• Task description
Show every line of the rows below that contains the string "Image", copying each one in full. Case counts.

• Task data
----------

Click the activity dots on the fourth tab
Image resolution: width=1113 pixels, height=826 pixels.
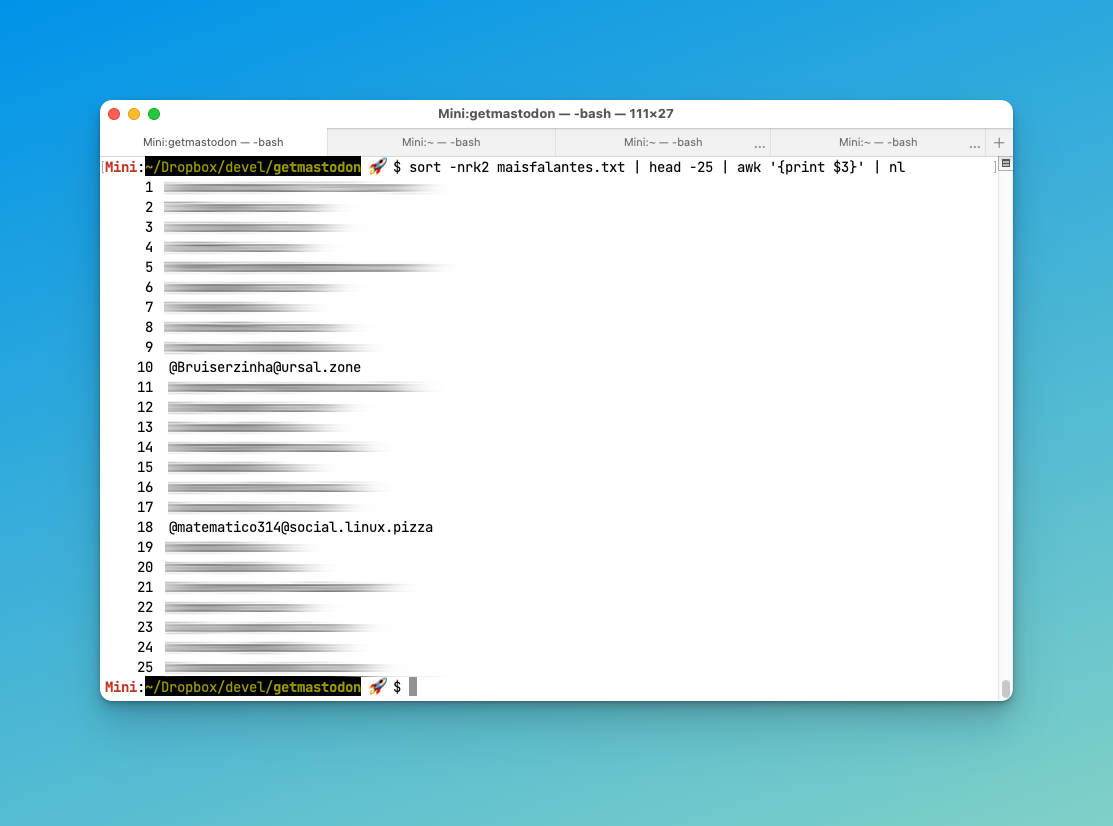[974, 145]
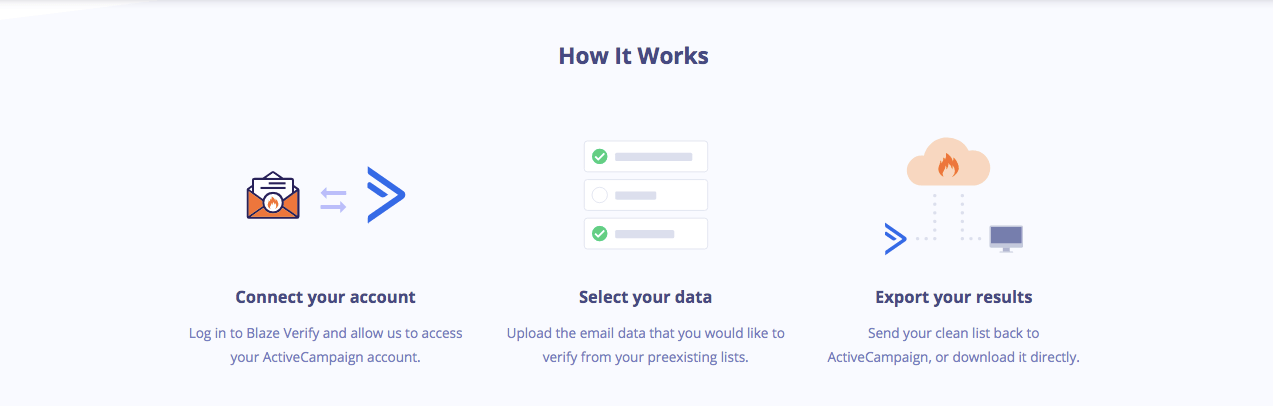Select the "Select your data" heading
Image resolution: width=1273 pixels, height=406 pixels.
(x=645, y=297)
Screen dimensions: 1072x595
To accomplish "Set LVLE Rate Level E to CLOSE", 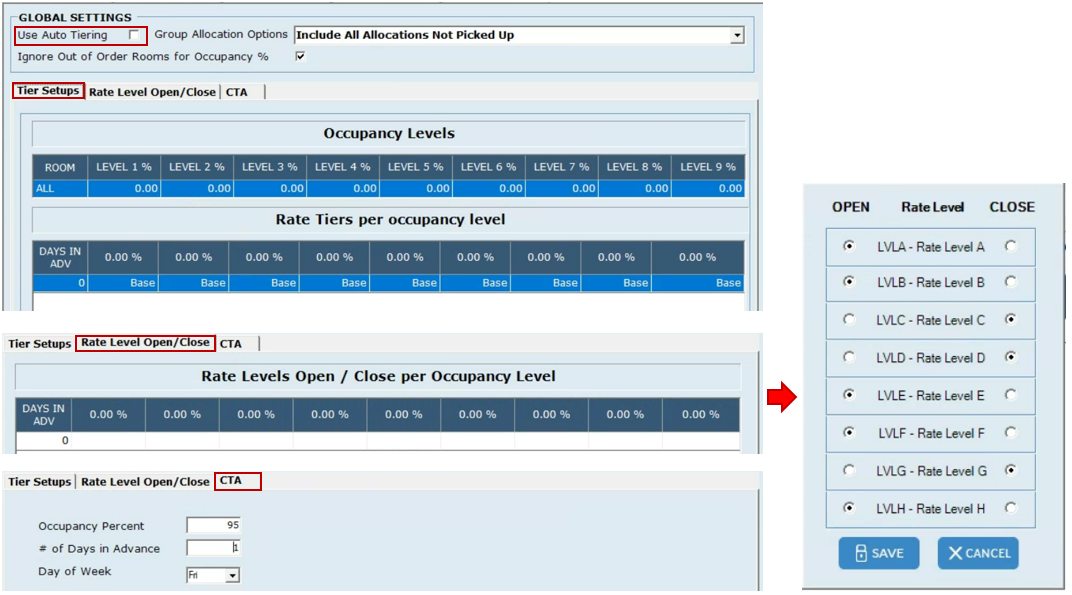I will [1011, 395].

----------

• Output below
Image resolution: width=1113 pixels, height=826 pixels.
Image resolution: width=1273 pixels, height=406 pixels.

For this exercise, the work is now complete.